### DATA SECTION
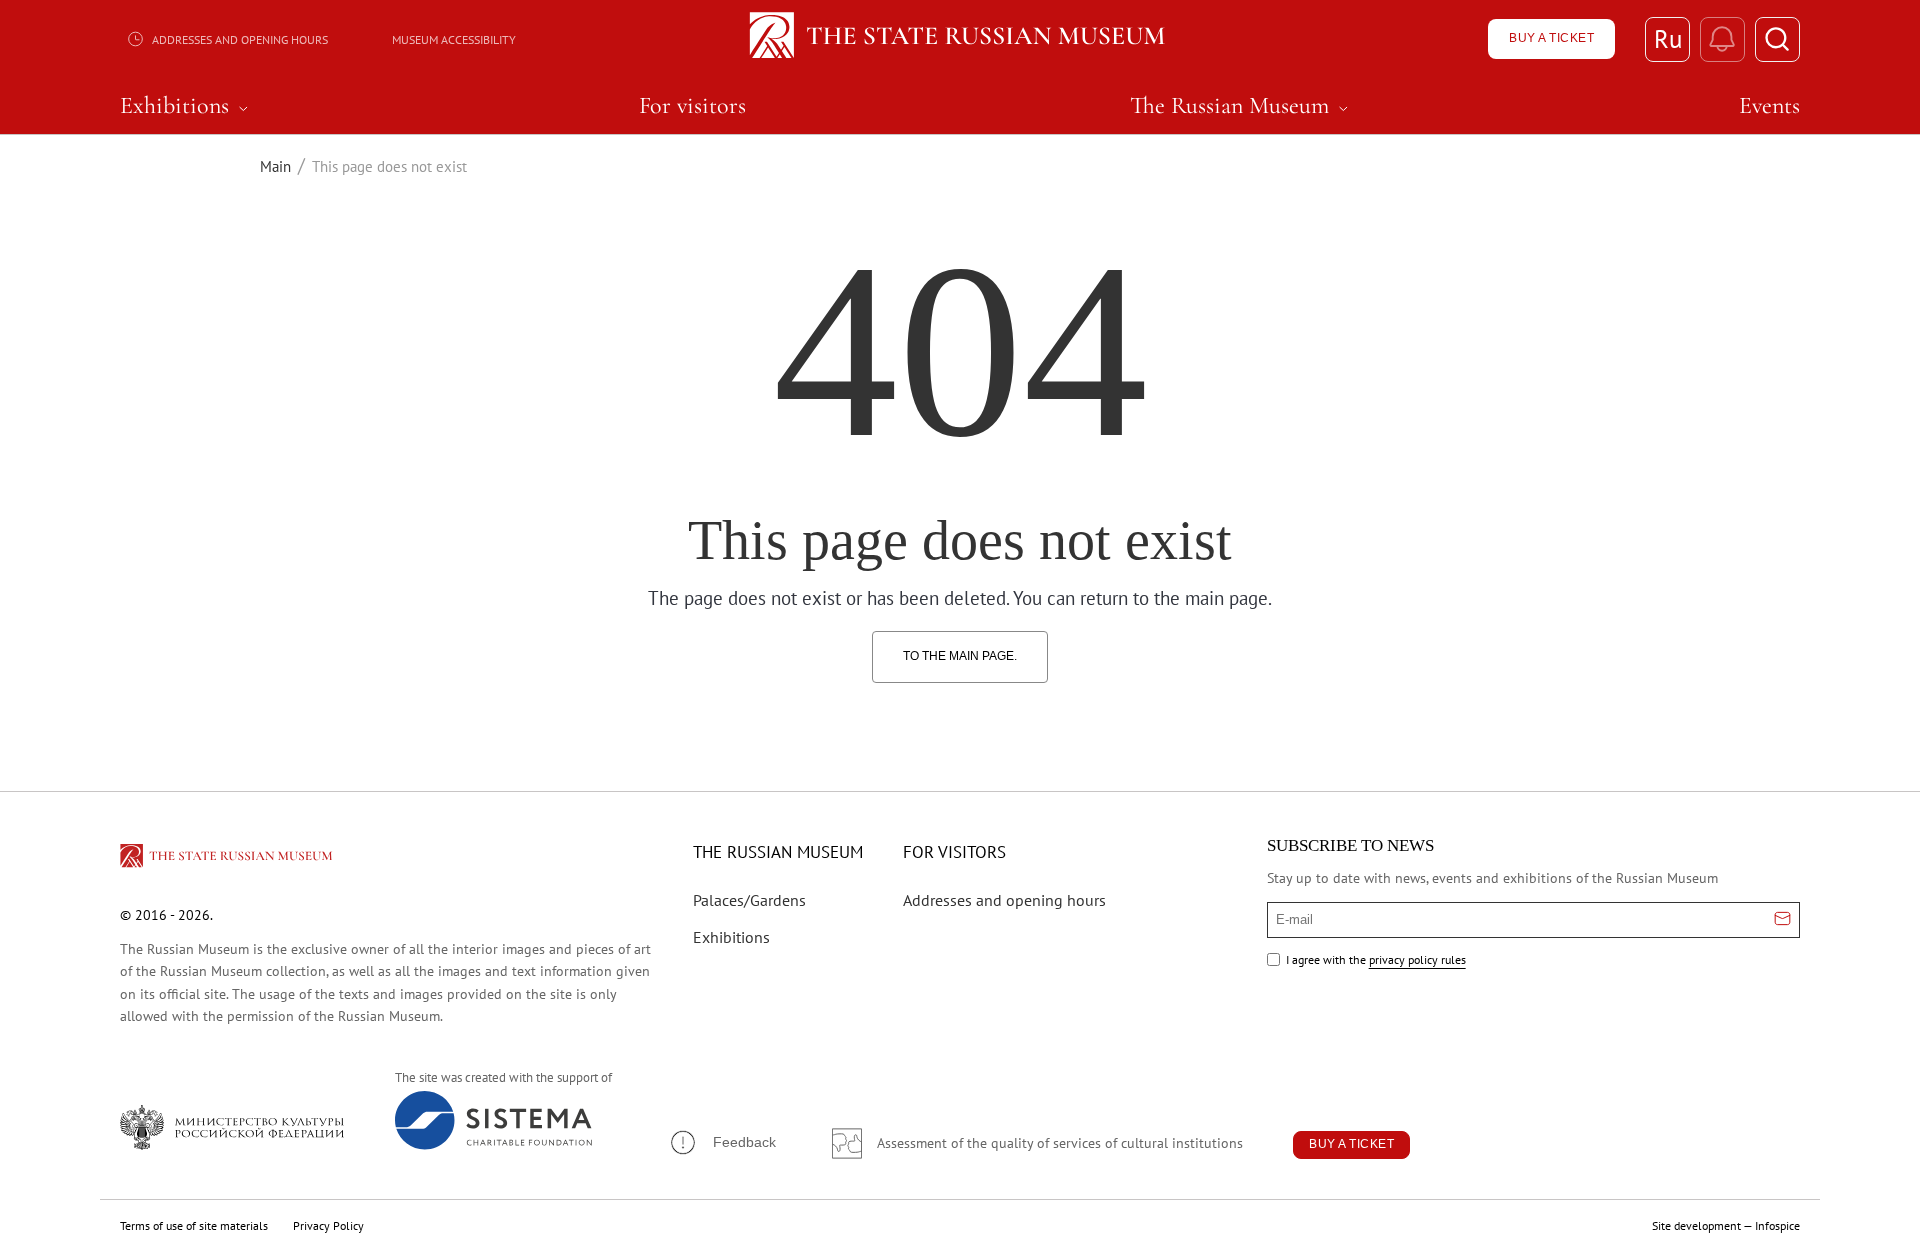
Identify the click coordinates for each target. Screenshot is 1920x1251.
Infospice (1777, 1225)
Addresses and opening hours (240, 39)
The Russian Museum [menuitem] (1242, 106)
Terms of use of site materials (194, 1225)
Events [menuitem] (1769, 106)
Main (275, 166)
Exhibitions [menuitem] (187, 106)
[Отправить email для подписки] (1782, 920)
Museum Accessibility (454, 39)
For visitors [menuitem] (692, 106)
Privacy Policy (328, 1225)
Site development (1696, 1225)
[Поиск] (1777, 39)
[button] (722, 1142)
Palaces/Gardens (749, 900)
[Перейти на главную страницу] (228, 859)
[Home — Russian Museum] (960, 39)
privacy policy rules (1417, 959)
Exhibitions (731, 937)
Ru (1668, 39)
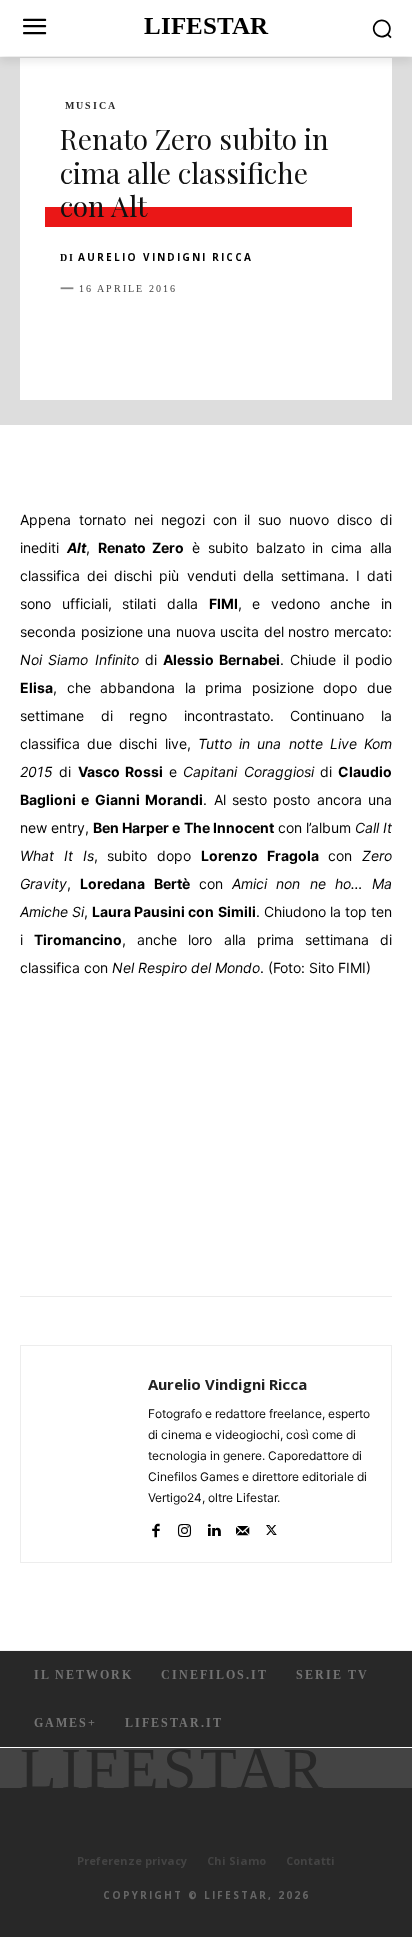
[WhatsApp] (218, 338)
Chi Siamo (236, 1860)
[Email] (310, 338)
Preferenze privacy (132, 1860)
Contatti (310, 1860)
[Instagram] (184, 1526)
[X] (126, 338)
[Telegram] (356, 338)
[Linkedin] (264, 338)
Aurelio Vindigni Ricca (165, 257)
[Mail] (242, 1526)
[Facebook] (80, 338)
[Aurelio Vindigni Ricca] (90, 1454)
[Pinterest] (172, 338)
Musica (91, 106)
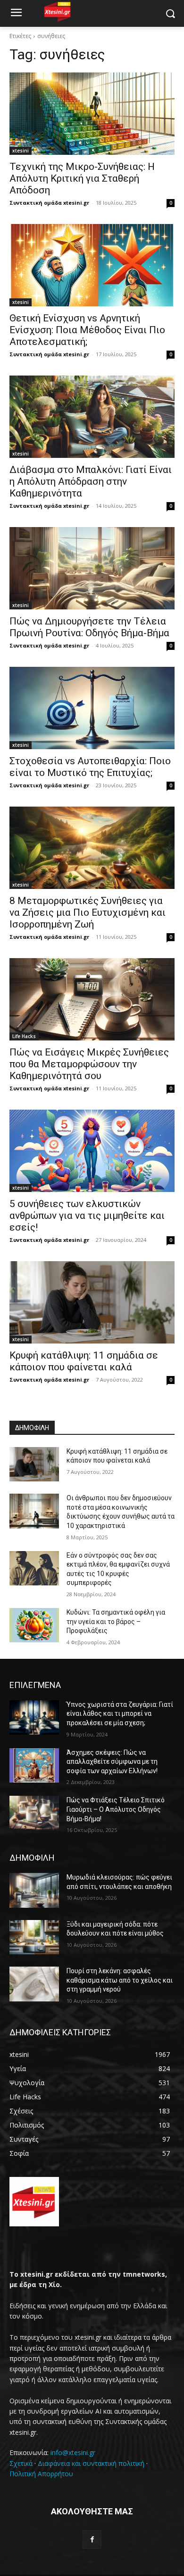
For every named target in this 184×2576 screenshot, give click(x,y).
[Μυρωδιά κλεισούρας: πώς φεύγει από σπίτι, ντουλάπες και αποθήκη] (34, 1890)
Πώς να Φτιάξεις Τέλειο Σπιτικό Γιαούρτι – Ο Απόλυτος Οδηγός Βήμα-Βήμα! (116, 1809)
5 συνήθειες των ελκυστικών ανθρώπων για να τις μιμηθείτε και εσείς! (87, 1215)
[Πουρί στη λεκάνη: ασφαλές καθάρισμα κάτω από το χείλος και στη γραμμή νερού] (34, 1984)
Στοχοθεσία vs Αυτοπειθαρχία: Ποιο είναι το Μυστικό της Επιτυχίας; (90, 766)
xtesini (20, 150)
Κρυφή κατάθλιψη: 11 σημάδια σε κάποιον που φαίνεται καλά (83, 1361)
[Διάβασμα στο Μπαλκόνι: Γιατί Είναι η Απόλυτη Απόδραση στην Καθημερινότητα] (92, 417)
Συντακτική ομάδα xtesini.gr (49, 202)
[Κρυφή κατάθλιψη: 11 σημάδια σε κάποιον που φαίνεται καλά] (92, 1302)
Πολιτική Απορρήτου (41, 2473)
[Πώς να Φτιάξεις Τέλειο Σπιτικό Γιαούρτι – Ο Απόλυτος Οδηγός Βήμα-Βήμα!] (34, 1813)
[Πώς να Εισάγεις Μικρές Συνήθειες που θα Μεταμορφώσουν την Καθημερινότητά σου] (92, 999)
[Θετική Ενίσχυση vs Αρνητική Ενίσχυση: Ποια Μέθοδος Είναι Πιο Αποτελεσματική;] (92, 265)
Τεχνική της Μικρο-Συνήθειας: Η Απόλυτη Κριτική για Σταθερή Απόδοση (82, 178)
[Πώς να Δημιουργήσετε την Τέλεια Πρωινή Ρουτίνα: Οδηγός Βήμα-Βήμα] (92, 568)
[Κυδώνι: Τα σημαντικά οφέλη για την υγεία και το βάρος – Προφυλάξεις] (34, 1625)
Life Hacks (24, 1036)
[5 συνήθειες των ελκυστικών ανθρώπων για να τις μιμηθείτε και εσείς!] (92, 1151)
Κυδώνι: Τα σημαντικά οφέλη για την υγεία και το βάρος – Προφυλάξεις (116, 1621)
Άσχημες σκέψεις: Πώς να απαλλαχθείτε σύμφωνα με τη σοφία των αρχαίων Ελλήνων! (112, 1762)
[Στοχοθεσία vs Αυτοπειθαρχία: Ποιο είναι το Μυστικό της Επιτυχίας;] (92, 708)
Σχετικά (21, 2463)
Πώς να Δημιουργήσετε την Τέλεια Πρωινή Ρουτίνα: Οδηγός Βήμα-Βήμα (89, 627)
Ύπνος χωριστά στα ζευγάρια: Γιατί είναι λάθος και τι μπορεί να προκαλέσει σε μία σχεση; (120, 1714)
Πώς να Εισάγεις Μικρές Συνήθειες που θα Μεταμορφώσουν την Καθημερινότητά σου (89, 1064)
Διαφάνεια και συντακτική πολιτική (91, 2463)
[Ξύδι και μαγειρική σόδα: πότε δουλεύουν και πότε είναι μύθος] (34, 1937)
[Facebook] (92, 2539)
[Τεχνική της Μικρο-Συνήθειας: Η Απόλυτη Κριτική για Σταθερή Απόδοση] (92, 113)
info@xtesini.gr (72, 2452)
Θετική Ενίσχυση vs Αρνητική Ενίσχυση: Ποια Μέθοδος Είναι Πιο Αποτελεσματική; (87, 329)
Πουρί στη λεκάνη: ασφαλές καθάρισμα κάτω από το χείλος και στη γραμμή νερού (120, 1980)
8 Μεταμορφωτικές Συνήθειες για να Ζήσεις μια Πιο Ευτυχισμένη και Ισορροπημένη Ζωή (87, 912)
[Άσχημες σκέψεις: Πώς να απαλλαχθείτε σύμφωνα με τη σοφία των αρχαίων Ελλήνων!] (34, 1765)
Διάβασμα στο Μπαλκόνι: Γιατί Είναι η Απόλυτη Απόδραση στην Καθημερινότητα (90, 481)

### TASK GOAL
Each entry above must come back exactly as written. Drop the images.

### ANSWER
Identify the click coordinates for each target. Screenshot is 1920x1251.
Infospice (1777, 1225)
Addresses and opening hours (240, 39)
The Russian Museum [menuitem] (1242, 106)
Terms of use of site materials (194, 1225)
Events [menuitem] (1769, 106)
Main (275, 166)
Exhibitions [menuitem] (187, 106)
[Отправить email для подписки] (1782, 920)
Museum Accessibility (454, 39)
For visitors [menuitem] (692, 106)
Privacy Policy (328, 1225)
Site development (1696, 1225)
[Поиск] (1777, 39)
[button] (722, 1142)
Palaces/Gardens (749, 900)
[Перейти на главную страницу] (228, 859)
[Home — Russian Museum] (960, 39)
privacy policy rules (1417, 959)
Exhibitions (731, 937)
Ru (1668, 39)
[WhatsApp] (218, 338)
Chi Siamo (236, 1860)
[Email] (310, 338)
Preferenze privacy (132, 1860)
Contatti (310, 1860)
[Instagram] (184, 1526)
[X] (126, 338)
[Telegram] (356, 338)
[Linkedin] (264, 338)
Aurelio Vindigni Ricca (165, 257)
[Mail] (242, 1526)
[Facebook] (80, 338)
[Aurelio Vindigni Ricca] (90, 1454)
[Pinterest] (172, 338)
Musica (91, 106)
For every named target in this 184×2576 screenshot, give click(x,y).
[Μυρωδιά κλεισούρας: πώς φεύγει από σπίτι, ντουλάπες και αποθήκη] (34, 1890)
Πώς να Φτιάξεις Τέλειο Σπιτικό Γιαούρτι – Ο Απόλυτος Οδηγός Βήμα-Βήμα! (116, 1809)
5 συνήθειες των ελκυστικών ανθρώπων για να τις μιμηθείτε και εσείς! (87, 1215)
[Πουρί στη λεκάνη: ασφαλές καθάρισμα κάτω από το χείλος και στη γραμμή νερού] (34, 1984)
Στοχοθεσία vs Αυτοπειθαρχία: Ποιο είναι το Μυστικό της Επιτυχίας; (90, 766)
xtesini (20, 150)
Κρυφή κατάθλιψη: 11 σημάδια σε κάποιον που φαίνεται καλά (83, 1361)
[Διάβασμα στο Μπαλκόνι: Γιατί Είναι η Απόλυτη Απόδραση στην Καθημερινότητα] (92, 417)
Συντακτική ομάδα xtesini.gr (49, 202)
[Κρυφή κατάθλιψη: 11 σημάδια σε κάποιον που φαίνεται καλά] (92, 1302)
Πολιτική Απορρήτου (41, 2473)
[Πώς να Φτιάξεις Τέλειο Σπιτικό Γιαούρτι – Ο Απόλυτος Οδηγός Βήμα-Βήμα!] (34, 1813)
[Πώς να Εισάγεις Μικρές Συνήθειες που θα Μεταμορφώσουν την Καθημερινότητά σου] (92, 999)
[Θετική Ενίσχυση vs Αρνητική Ενίσχυση: Ποια Μέθοδος Είναι Πιο Αποτελεσματική;] (92, 265)
Τεχνική της Μικρο-Συνήθειας: Η Απόλυτη Κριτική για Σταθερή Απόδοση (82, 178)
[Πώς να Δημιουργήσετε την Τέλεια Πρωινή Ρουτίνα: Οδηγός Βήμα-Βήμα] (92, 568)
[Κυδώνι: Τα σημαντικά οφέλη για την υγεία και το βάρος – Προφυλάξεις] (34, 1625)
Life Hacks (24, 1036)
[5 συνήθειες των ελκυστικών ανθρώπων για να τις μιμηθείτε και εσείς!] (92, 1151)
Κυδώνι: Τα σημαντικά οφέλη για την υγεία και το βάρος – Προφυλάξεις (116, 1621)
Άσχημες σκέψεις: Πώς να απαλλαχθείτε σύμφωνα με τη σοφία των αρχαίων Ελλήνων! (112, 1762)
[Στοχοθεσία vs Αυτοπειθαρχία: Ποιο είναι το Μυστικό της Επιτυχίας;] (92, 708)
Σχετικά (21, 2463)
Πώς να Δημιουργήσετε την Τέλεια Πρωινή Ρουτίνα: Οδηγός Βήμα-Βήμα (89, 627)
Ύπνος χωριστά στα ζευγάρια: Γιατί είναι λάθος και τι μπορεί να προκαλέσει σε μία σχεση; (120, 1714)
Πώς να Εισάγεις Μικρές Συνήθειες που θα Μεταμορφώσουν την Καθημερινότητά σου (89, 1064)
Διαφάνεια και συντακτική πολιτική (91, 2463)
[Ξύδι και μαγειρική σόδα: πότε δουλεύουν και πότε είναι μύθος] (34, 1937)
[Facebook] (92, 2539)
[Τεχνική της Μικρο-Συνήθειας: Η Απόλυτη Κριτική για Σταθερή Απόδοση] (92, 113)
info@xtesini.gr (72, 2452)
Θετική Ενίσχυση vs Αρνητική Ενίσχυση: Ποια Μέθοδος Είναι Πιο Αποτελεσματική; (87, 329)
Πουρί στη λεκάνη: ασφαλές καθάρισμα κάτω από το χείλος και στη γραμμή νερού (120, 1980)
8 Μεταμορφωτικές Συνήθειες για να Ζήσεις μια Πιο Ευτυχισμένη και Ισορροπημένη Ζωή (87, 912)
[Άσχημες σκέψεις: Πώς να απαλλαχθείτε σύμφωνα με τη σοφία των αρχαίων Ελλήνων!] (34, 1765)
Διάβασμα στο Μπαλκόνι: Γιατί Είναι η Απόλυτη Απόδραση στην Καθημερινότητα (90, 481)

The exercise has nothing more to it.